Published in JAMA Network Open, researchers analyzed trends in violent penetrating injuries among emergency department patients at BMC, a safety-net hospital in Boston. They found that the greatest increase in gunshot wounds occurred among patients who were unemployed, male, and Hispanic. Black patients made up 70% of firearm injuries.
While severe disruptions to the structure of daily life affected everyone, Black and Hispanic households were more likely to experience job or wage loss due to the pandemic. They were also less likely to have financial reserves to cover basic expenses. What the study suggests is that the social and financial fallout from the pandemic, concentrated in vulnerable communities, may have contributed to an increase in gun violence.
Researchers noted that the disproportionate impact on Black, Hispanic, and low-income communities of color is a reflection of the legacy of systemic racism.
“Every one of these injuries represents a traumatic and life-altering event for the survivor, their family and community,” says Jonathan Jay, DrPH, JD, an assistant professor of community health sciences at BUSPH.

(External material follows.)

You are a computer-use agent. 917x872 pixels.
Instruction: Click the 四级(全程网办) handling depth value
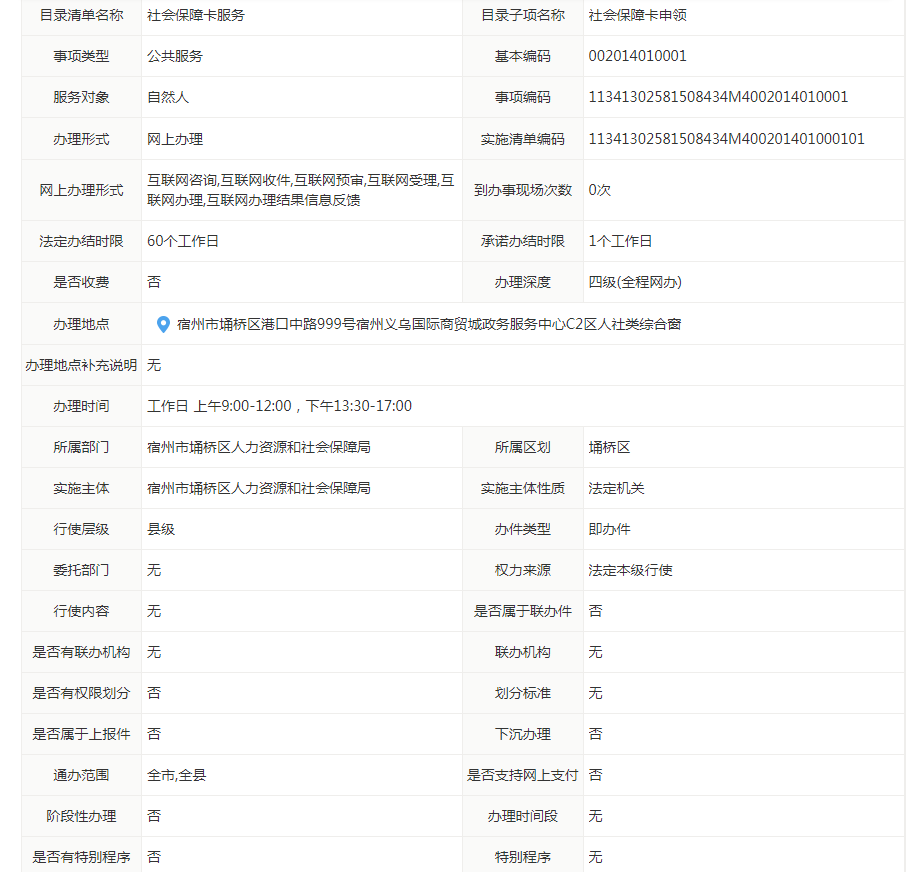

Even though gun violence rates in Boston trended downward in the second part of 2021, “people continue to face these harms every day, particularly in the most marginalized communities,” Jay says. “It will take many years of sustained investments to make Boston safer and more equitable.”

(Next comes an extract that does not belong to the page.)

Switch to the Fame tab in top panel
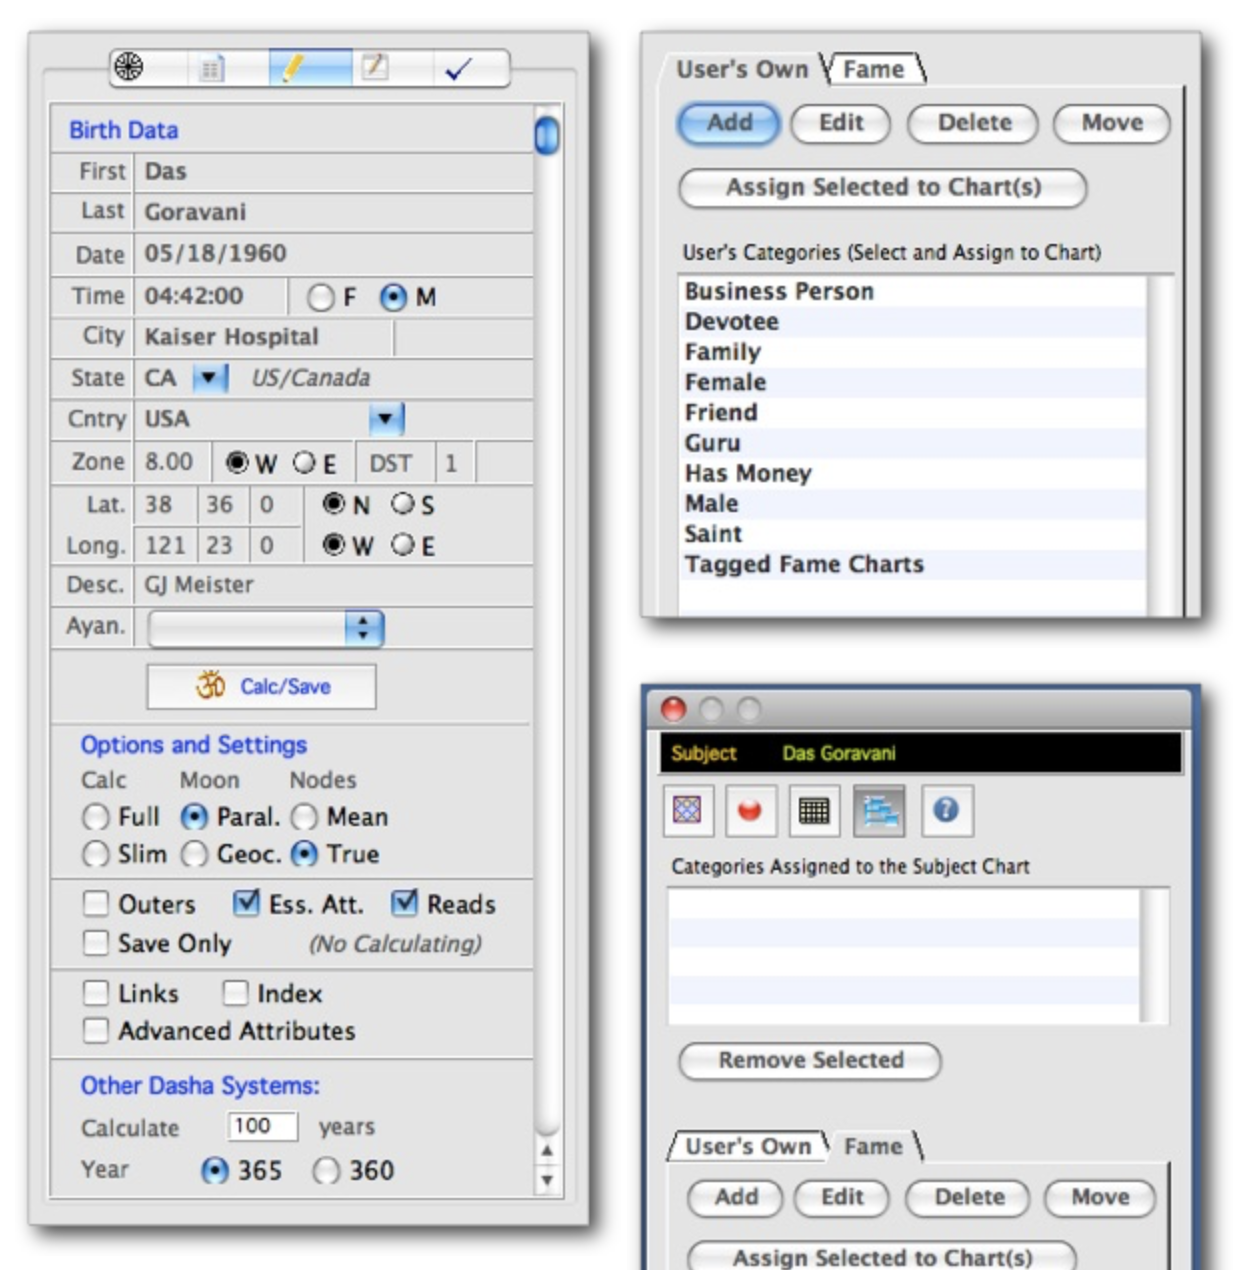The height and width of the screenshot is (1270, 1254). point(873,69)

Trends in gun violence during pandemic's first year
The surge in firearm violence began at the peak of the first wave of COVID-19 related hospitalizations. Massachusetts was still under a stay-at-home advisory and the large-scale racial justice protests around the killing of George Floyd had not yet begun.
While other sources have documented an historic rise in homicides in 2020, this study was able to analyze the increase in serious but mostly non-fatal violence among patients who presented to the emergency department.
The retrospective cross-sectional study included a total of 2,383 patients with violent penetrating injuries during the first pandemic year, March 2020 to February 2021, and compared them with the previous five years, March 2015 to February 2020. Of those presenting with injuries, 85% were men, 66% Black, 19% Hispanic, and 9% White.
Patients presenting with violent penetrative injuries during the pandemic were less likely to have experienced a similar injury prior to the pandemic. Shootings also increased during weekdays compared with previous years, but they continued to occur primarily during overnight hours.
These findings point to the need to ensure that violence prevention services are amply available, and that immediate support and interventions are accessible when violence occurs, regardless of day or time. Researchers agree that an all-hazard preparedness approach is needed to mitigate firearm violence.
"As the pandemic continues, community violence prevention and interventions must be implemented to respond to this epidemic of violence," says lead researcher Elizabeth Pino, PhD, a research scientist and data manager at the Violence Intervention Advocacy Program at BMC.